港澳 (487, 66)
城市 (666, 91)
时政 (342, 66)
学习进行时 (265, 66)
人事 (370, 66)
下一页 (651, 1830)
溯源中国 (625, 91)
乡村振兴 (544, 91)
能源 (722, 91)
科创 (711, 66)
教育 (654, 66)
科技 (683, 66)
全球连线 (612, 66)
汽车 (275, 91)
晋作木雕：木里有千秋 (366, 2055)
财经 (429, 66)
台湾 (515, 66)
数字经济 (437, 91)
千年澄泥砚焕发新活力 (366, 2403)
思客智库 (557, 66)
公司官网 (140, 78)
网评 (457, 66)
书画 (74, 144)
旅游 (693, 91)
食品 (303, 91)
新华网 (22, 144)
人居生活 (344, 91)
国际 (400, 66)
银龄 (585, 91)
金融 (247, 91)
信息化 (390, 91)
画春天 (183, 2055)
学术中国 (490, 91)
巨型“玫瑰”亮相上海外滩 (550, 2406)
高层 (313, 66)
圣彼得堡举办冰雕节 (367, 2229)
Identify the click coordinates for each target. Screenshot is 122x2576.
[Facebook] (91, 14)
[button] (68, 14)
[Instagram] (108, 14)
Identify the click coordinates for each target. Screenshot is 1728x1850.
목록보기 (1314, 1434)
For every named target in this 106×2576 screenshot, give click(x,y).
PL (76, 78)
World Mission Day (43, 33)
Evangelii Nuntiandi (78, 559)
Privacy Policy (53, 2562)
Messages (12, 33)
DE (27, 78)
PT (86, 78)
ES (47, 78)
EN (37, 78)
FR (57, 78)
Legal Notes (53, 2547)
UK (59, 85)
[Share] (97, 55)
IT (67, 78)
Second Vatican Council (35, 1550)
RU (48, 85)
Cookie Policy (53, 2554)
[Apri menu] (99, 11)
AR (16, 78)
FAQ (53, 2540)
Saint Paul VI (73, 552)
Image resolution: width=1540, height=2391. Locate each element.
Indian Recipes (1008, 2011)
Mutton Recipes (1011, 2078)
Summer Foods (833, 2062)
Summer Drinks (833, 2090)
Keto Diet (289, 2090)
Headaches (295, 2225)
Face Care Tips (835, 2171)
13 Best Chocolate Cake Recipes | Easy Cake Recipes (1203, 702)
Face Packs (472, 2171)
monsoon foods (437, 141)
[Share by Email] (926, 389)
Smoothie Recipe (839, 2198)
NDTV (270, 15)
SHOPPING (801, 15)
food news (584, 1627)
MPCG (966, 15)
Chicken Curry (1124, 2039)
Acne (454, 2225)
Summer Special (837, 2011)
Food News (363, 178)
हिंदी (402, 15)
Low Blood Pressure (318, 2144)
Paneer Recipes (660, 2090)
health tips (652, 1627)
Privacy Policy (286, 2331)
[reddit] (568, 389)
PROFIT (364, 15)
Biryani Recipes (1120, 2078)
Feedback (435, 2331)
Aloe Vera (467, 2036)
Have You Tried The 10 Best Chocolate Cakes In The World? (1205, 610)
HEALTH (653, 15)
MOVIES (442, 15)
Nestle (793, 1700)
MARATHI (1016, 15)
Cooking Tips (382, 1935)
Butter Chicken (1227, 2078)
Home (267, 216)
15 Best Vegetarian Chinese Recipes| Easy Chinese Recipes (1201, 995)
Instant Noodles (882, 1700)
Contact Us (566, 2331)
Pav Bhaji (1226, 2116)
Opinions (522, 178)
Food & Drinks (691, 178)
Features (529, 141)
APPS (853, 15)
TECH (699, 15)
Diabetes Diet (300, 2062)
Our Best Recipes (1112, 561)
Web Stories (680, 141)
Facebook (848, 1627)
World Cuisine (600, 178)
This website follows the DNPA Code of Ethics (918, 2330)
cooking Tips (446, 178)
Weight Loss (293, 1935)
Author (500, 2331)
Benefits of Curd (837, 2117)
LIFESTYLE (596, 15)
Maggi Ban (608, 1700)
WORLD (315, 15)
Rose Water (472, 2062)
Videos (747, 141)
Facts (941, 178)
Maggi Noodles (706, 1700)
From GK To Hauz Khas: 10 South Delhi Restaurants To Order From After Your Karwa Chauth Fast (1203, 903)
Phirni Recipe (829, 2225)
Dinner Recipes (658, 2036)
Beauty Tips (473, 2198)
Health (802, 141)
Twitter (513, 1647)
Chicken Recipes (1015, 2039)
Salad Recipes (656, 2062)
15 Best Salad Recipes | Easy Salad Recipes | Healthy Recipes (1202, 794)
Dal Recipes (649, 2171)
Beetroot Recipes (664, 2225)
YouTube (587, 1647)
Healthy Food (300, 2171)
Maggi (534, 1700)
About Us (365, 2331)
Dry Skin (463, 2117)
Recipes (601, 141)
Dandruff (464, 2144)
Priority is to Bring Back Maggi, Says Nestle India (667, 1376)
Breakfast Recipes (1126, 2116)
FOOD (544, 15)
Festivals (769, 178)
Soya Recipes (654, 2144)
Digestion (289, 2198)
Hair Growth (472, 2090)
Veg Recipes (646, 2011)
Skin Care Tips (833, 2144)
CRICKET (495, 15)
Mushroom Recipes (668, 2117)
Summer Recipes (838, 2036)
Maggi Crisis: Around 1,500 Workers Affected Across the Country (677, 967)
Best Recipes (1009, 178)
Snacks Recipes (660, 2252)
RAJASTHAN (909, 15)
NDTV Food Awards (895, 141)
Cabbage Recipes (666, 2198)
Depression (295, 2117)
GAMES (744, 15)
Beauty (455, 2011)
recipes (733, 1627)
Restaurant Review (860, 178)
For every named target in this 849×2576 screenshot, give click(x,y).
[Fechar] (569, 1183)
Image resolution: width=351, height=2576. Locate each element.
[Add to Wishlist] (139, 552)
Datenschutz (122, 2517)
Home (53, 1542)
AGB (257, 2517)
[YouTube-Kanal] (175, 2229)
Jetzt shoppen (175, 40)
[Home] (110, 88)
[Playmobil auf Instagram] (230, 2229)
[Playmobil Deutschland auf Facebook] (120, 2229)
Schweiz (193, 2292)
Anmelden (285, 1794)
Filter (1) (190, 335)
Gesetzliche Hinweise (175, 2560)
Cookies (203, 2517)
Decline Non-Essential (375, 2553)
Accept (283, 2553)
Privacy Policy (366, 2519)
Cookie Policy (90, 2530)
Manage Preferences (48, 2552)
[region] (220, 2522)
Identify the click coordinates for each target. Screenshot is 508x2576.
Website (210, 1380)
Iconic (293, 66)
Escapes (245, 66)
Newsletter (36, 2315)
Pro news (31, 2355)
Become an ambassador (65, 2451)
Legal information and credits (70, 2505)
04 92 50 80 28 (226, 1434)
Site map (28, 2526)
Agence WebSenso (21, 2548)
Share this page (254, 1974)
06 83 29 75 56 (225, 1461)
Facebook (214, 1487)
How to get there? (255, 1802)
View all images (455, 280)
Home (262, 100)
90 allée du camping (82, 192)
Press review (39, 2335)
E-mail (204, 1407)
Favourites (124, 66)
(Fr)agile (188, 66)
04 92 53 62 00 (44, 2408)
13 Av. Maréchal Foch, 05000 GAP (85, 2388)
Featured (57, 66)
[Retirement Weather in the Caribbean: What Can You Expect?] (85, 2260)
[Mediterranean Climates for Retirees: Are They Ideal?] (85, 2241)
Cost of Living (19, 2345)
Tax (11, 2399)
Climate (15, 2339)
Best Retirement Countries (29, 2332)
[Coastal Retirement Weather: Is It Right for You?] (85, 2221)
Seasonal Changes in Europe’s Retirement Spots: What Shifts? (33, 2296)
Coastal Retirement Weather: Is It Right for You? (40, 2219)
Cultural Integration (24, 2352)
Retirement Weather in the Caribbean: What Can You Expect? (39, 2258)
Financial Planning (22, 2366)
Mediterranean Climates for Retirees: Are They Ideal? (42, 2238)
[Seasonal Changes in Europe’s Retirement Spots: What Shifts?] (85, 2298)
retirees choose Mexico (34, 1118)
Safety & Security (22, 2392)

**Task to complete:**
If a line in the listing contains "Expect", it counts. Say how many lines count, with no other words.

**Answer space:**
2